Immediately the tweets came rolling in, but what was being said was truly surprising. The two camps were definitely not separated along any gender line, because men and women populated both sides almost equally. But, it should be duly noted that the side AGAINST coupons was noticeably larger than the group of people who stated they would have no problem with using them. In the end, both sides were bitterly divided, but the general consensus was that it’s NOT cool for the MAJORITY of the population, therefore people should be mindful of who they use coupons around (obviously this end result is predicated on the social media narcissism that makes us believe our small sample size MUST be reflective of the general public at large).
This past weekend, my boy told me that he was deciding to take his girlfriend out to dinner on February 13th, because they both aren’t a fan of big crowds and every restaurant in our city is probably going to be packed. Then, when you also take into account that most places will raise their dinner prices on February 14th, it just makes sense to both of them to avoid the high prices and the madness by celebrating the day before. Now here in Toronto, we have a two-week culinary celebration called Winterlicious where certain highly-rated (and expensive) restaurants offer discounted prices in order to be discovered by people who wouldn’t regularly walk into a place like that. This year, Winterlicious is running from January 31st to February 13th, so my boy is planning to take his woman to one of these fancy spots to take full advantage of the lowered prices. When we mentioned that to his woman, she became even MORE excited about their upcoming date because they will be able to attend a specific place that she’s always wanted to experience. It’s definitely a win-win for everyone involved.
But that got me thinking about the conversation that we had this time last year about using coupons and deals to eat at discounted prices on dates, and I figured this would be the perfect time to pose this question to my people on Facebook and Twitter. What shocked me is that the general mood around this question has not only dramatically shifted, but the vitriol is almost all but erased. The mass consensus of the people I informally polled was that they would see no problem with saving money, and even the people who objected to the coupons did so with a lot less fury than the previous year. Now, I’m not sure if that marks a noticeable change in people’s perception of the economy, or if age has brought about a certain wisdom that wasn’t there a year ago, or maybe apathy is just at an all-time high, but the mood has definitely changed around this question.

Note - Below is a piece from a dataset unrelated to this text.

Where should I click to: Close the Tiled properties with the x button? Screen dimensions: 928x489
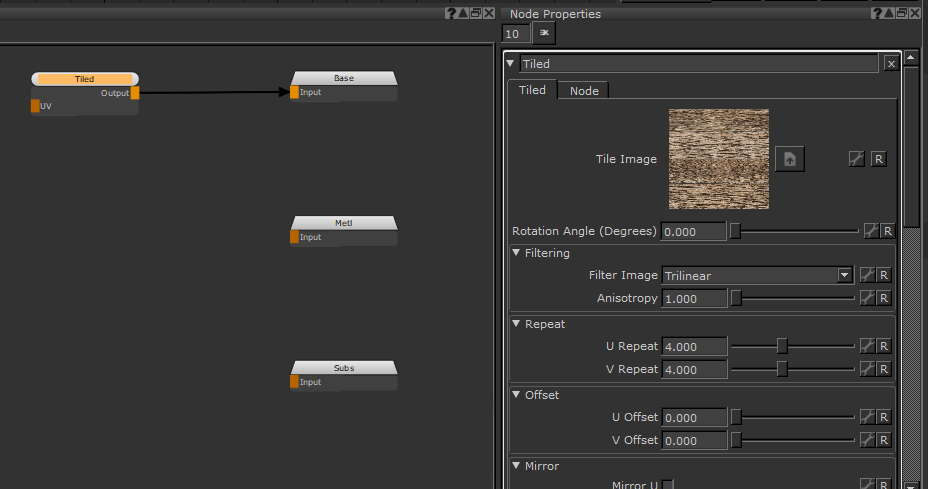pyautogui.click(x=891, y=64)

Personally, I think it’s absolutely STUPID to not take advantage of a discount that is specifically being offered by the restaurant. Whether it’s using physical coupons or discount websites like Groupon, LivingSocial or Gilt City, I don’t understand why anyone would turn down a deal just to pay high price. I hope those same people refuse to take advantage of deals that are being offered on the menu, or when they go grocery shopping they make sure to pay the price with the big red-strike through it if taking advantage of lowered prices offends you so much.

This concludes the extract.